Debt Rescue For Companies
Is your company having difficulties with debts? Small to medium sized companies having financial troubles are not uncommon. This is due to worldwide economic slowdown, taxes, several other factors, along with difficulty in obtaining credit. Company debt levels can easily spin out of control when not kept in checked, thus, it is imperative for business owners and managers to have some sort of debt rescue measures in place.
Solutions That Offer Debt Rescue For A Company
There are many ways to tackle debt such as some management processes to cope with company debt:
1. Start by focusing on credit control and cash collection. If you ensure the company is being paid on time, the business will be far less dependent on lines of credit such as the bank overdraft and will have the funds available to pay suppliers.
2. It is far better to spend management time ensuring invoices are correctly issued and debts collected rather than managing creditors who are constantly demanding payment.

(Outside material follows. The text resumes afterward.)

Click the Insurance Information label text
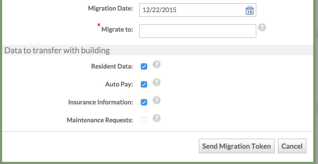The image size is (318, 164). point(100,102)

3. It may be possible to defer tax payments using the Government time to pay scheme. This will give a short term respite from tax debts and is useful to tide the company over a period where cash is tight. This is not however a solution to a deeper business debt problem as the tax will eventually have to be paid. If you believe you have a more serious company debt problem, you need a robust business turnaround solution.
Rescheduling Debts
1. Consider a Company Voluntary Arrangement (CVA) agreement when unable to pay debts to avoid the risk of formal creditor action against your company. This agreement with your company’s creditors enables you to reduce the amount of payment of debts over a fixed period of time, usually five years. A CVA agreement can write off up to 50% of your company’s debts and there is little upfront investigation required.

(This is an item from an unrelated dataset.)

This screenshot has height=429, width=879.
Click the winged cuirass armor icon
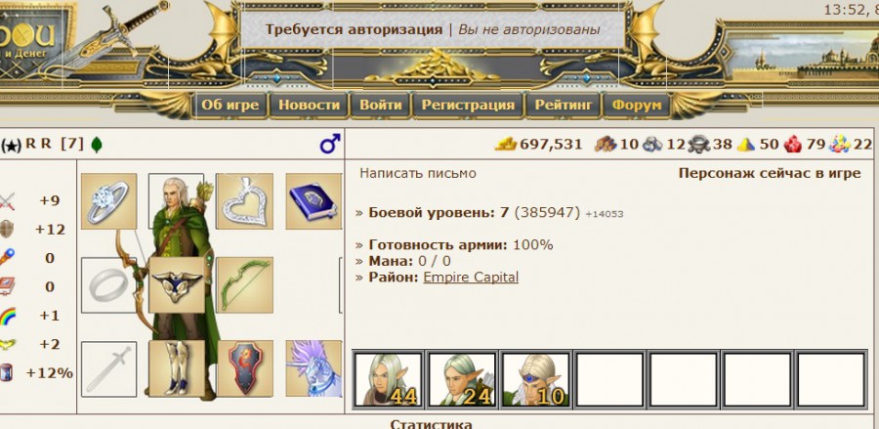click(177, 285)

2. You may also consider, as an alternative to the above, closing your business and starting over again in the same trade if you want. Through a Pre Pack Administration, you may start a new business without the debts of the previous one. When the old company is closed the creditors are paid from the proceeds of the asset sale. In this setup, the creditors will not be paid wholly and fully but they will receive more than allowing the business to completely fail and close down. Thus, creditors will be more pleased with you closing the business and starting all over.
As you can see, improving internal processes such as invoicing and credit control are a first priority to prevent company debt problems. Should the problem sink, business is in trouble and rescue is badly needed you can opt for either of the two choices suggested under rescheduling debts.
Since company debt is starting to be a worldwide issue, the governments of most countries have enacted projects and laws to save small to medium businesses. Be sure to include in your research the various government debt relief efforts in your country too.